Since the time artificial intelligence has been introduced in the world, it has fascinated and astounded people every time. Various movies have depicted the applications of artificial intelligence in our day to day lives. There are many aspects of artificial intelligence. One of those is machine learning. In this article, we will get to know about machine learning and its various types.
What is machine learning?
It is a field of study where the machine is capable of analyzing its performances and changes its way of doing the task with betterment. There is a minimum role for human intervention to improve the working of a machine. The name itself tells that machine learns by performing any task and later utilizes those learnings to perform other tasks efficiently.
What are the types of machine learning?
The most widely used machine learning methods are supervised and unsupervised learning. Apart from these methods, there are two other methods. All of those are mentioned below.
It is one of the most commonly used branches of machine learning. It uses data that has predefined input and output. The example is analyzed by the learning algorithms. The algorithms understand the patterns which change the input into an output.
Then a new set of data is fed into the machine and it decides the output by using the same pattern as it used previously for supervised data. To put it simply we can understand it like this:
Suppose you have a bag containing square balls and spherical balls. Now the first step is to train the algorithm of the machine with different balls in this manner
- If there are edges on the balls then it will be labeled as –square balls
- If there are no edges on the balls then it will be labeled as – spherical balls
Now, after training the algorithms, when a new ball having edges is presented into the machine.
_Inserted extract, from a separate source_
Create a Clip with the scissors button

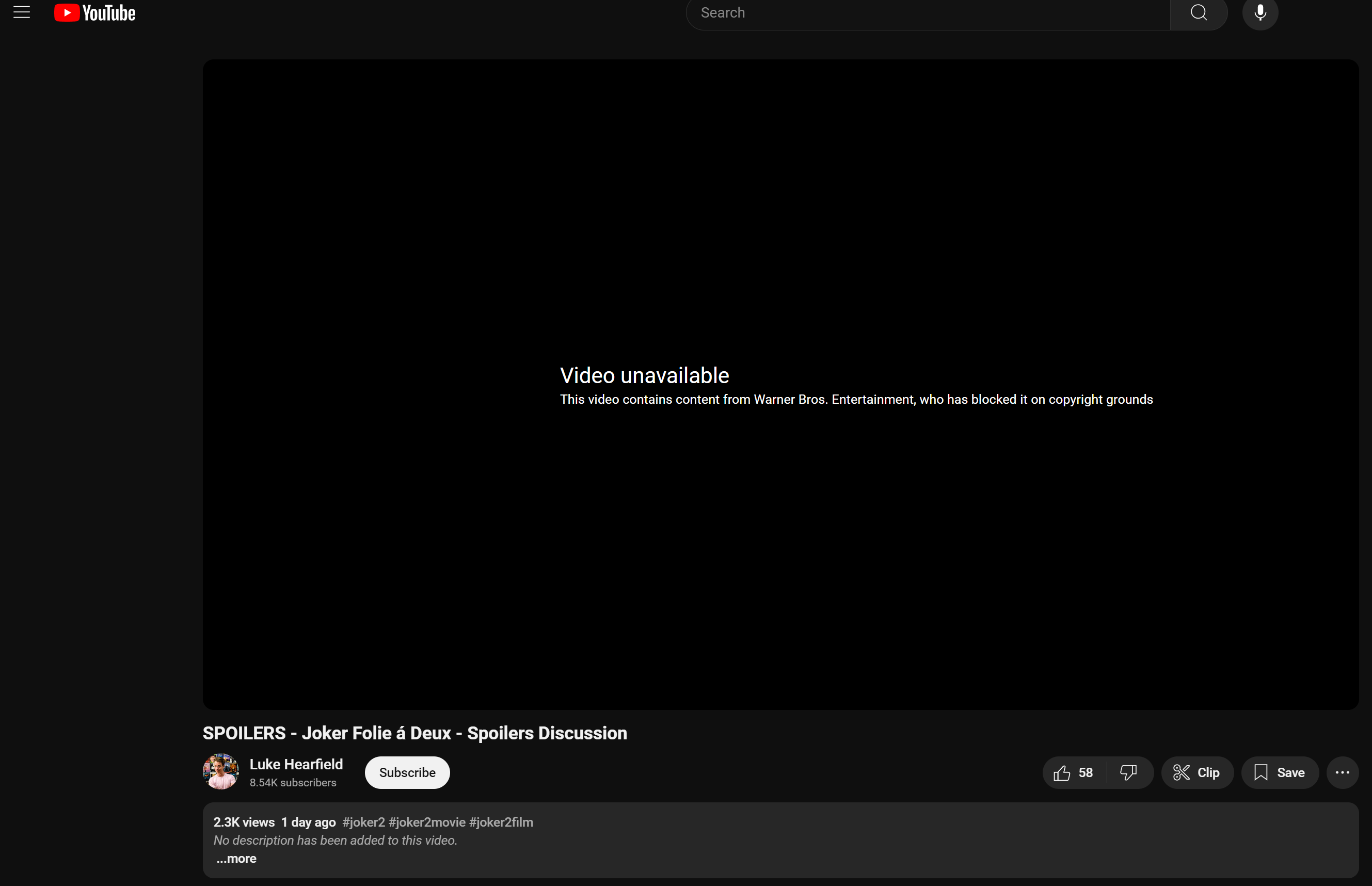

The algorithms of the machine classify the ball with its edges and put it in the square-shaped ball category. In this way, a supervised machine learns from training data and then applies it to check the new data.
Another Example of Supervised machine learning
Another example of supervised learning is emails. We daily use emails but never question how does it categorizes the mails into junk or into a regular folder.
Before starting to classify emails, the machine is trained with many pre-labeled emails as either junk or regular.
The machine learns the various patterns and attributes of junk and regular emails. It then takes millions of emails daily to check similar patterns and attributes to classify them into junk or regular emails.
There are many uses of supervised machine learning but it has some downsides too. It can perform only those tasks for which it has been trained. As it keeps on performing those tasks it gets more efficient in it.
As the name suggests, in this type of learning the machine doesn’t get any prelabeled data. The machine has to analyze the data and act in accordance without any supervisor. The machine classifies the data based on its similarities, patterns, and differences.
Thus, the machine finds the hidden structures in unlabeled data by itself. For example, an image has both a lion and an elephant, which is never seen by the machine. Therefore, the machine doesn’t know about the features, patterns, and attributes of a lion and elephant. However, it can classify them based on their similarities and differences. The first part of the classification may have all the photos having lions and the second part may have elephants in it.
Here machine didn’t learn anything previously unlike in supervised learning.
It is used in places where supervised learning cannot work. Semi-supervised learning uses both labeled as well as unlabeled data for training. Generally, a small amount of labeled data and a large amount of unlabeled data is used in this type of learning.
Semisupervised learning plays a crucial role when the cost of labeling is associated with the training process. The most common example of this learning is identifying a human’s face on a webcam.
In this learning, the algorithms find the most suitable way with trial and error method to maximize the reward in a given situation. It is different than the supervised learning where the machine already had an answer key to learn the patterns and attributes related to it. But, in reinforcement learning, there is no prelabeled data and its algorithms decide a way to maximize the reward.
For instance, suppose there are multiple paths to go from point A to B. Also, there are hurdles in some paths. A person starts from A and moves towards B. He will go through different paths and learn about the hurdles. Then he will choose the best paths with the least hurdles to reach point B.